Homo Disparitus

Étrange question que celle que se pose Alan Weisman : “que deviendrait la terre si l’humanité s’éteignait ?” Étrange question qui appelle de nombreuse réponse. Son essai, Homo Disparitus, examine ainsi le devenir des espèces animales et végétales, mais égallement le devenir de nos bâtiments, de nos centrales nucléaires, bref de nos infrastructure, mais aussi de nos oeuvres d’art, de notre musique, etc sont ainsi tours à tours examinés.

Et les réponses qui se dégagent font parfois un peu froid dans le dos : notre impacte sur notre environnement sera à la fois extrêmement durable (les plastiques et le nucléaire par exemple) et si éphémère (nos villes, nos “arts”).

Mais en même temps que Weisman explore le futur de la terre, il s’interroge égallement sur son passé, se basant en cela sur les théorie des chercheurs et sur les rares zones encore/redevenues sauvages de la planètes (ironiquement les no-mans land laissé par les guerres, frontière entre les deux Corées, résidus du rideau de fer, etc… , mais égallement les sites des grandes catastrophes, comme Tchernobyle). Et au final, il dresse avant tous un vibrant portrait de notre empreinte écologique sur notre environnement. Vraiment passionnant !

Inca 1 : Princesse du soleil

Amoureux des romans historiques à la “Christian Jack” bienvenue !

En effet le premier tome de la sèrie Inca (qui en compte 3) retrace la chute de l’Empire Inca. La trame historique correspond bien au souvenir que j’en ai.
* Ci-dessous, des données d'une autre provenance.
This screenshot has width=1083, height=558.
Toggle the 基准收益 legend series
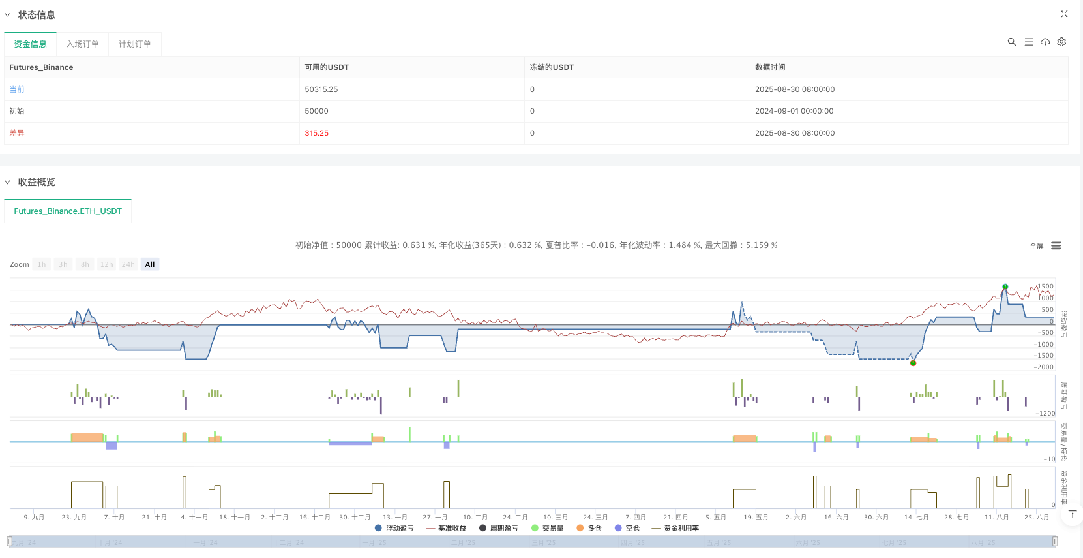point(446,528)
On suit ainsi deux personnages : Annamaya, l’indienne des basses terres aux yeux bleus qui capturée par les Incas devient la dépositaire du savoir de feu l’Inca, et Gabriel, batard espagnole qui rescapé des gèoles de l’Inquisition se joint à Pizzaro dans son entreprise de conquête du Pérou.
Princesse du soleil suit ainsi la guerre fratricide en Athualpa et Huacar pour le contrôle de l’Empire, puis l’arrivée des Espagnols et la capture de l’Inca Athualpa au main de ceux-ci. Le tout matiné d’une histoire d’amour qui semble impossible en devenir et d’une touche de fantastique qui semble bien suivre les sources historiques sur la période qui mentionnent de nombreux présages ayant précédé la fin de l’Empire des quatres directions : l’Empire Inca.
La lecture est mal fois fort agréable et l’histoire m’a bien accroché. Le tout maintenant va être de trouver le temps de lire la suite….

L’ombre du géant

Le dernier volet de la série de “l’ombre”, reprenant là ou la stratégie Ender avait laissé l’histoire, l’ombre du géant voit enfin Peter Wigin unifier l’ensemble de la terre afin de lui donner une aire de paix.
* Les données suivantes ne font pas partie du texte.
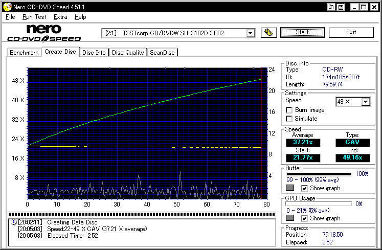Switch to the Disc Quality tab
Screen dimensions: 382x250
pos(128,52)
Bien que le livre soit plus plaisant à lire que les deux précédents, qui avaient un brin tendance à se répéter, je ne peux m’empêcher de me poser la question sur la philosophie sous-jacente de ce livre de fiction. En effet, elle présente un monde ou les USA et la Russie sont puissants mais passifs (enfin pour être franc les USA sont totalement passif et refermé sur eux-même, la Russie agit un tous petit peux) et où les dangers pour la stabilité du monde sont la Chine, l’Inde et surtout le grand califat, l’union de tous les pays de l’Islam. Ma question est de savoir si Orson Scott Card, l’auteur, propose cette vision car il adhère aux thèses dites de “choc des civilisations”, et ce même si au final ces nations évoluent vers la modernité, abandonnent leurs rêves de puissance et acceptent la proposition de paix mondiale de l’Hégémon. Ou si cette vision est basée sur une certaine analyse, à mon avis raisonnable, de la situation mondiale actuel : la Chine et l’Inde comme puissances émérgentes, et l’Islam comme facteur de déstabilisation, réel ou fantasmé, mondiale. Je dois bien dire que je n’arrive pas à trancher….

Néanmoins si l’ombre du géant n’est pas la meilleur livre des séries Ender et “Ombre”, il reste une fin tout honorable, dont certains plots non résolus pourrait laisser attendre une suite.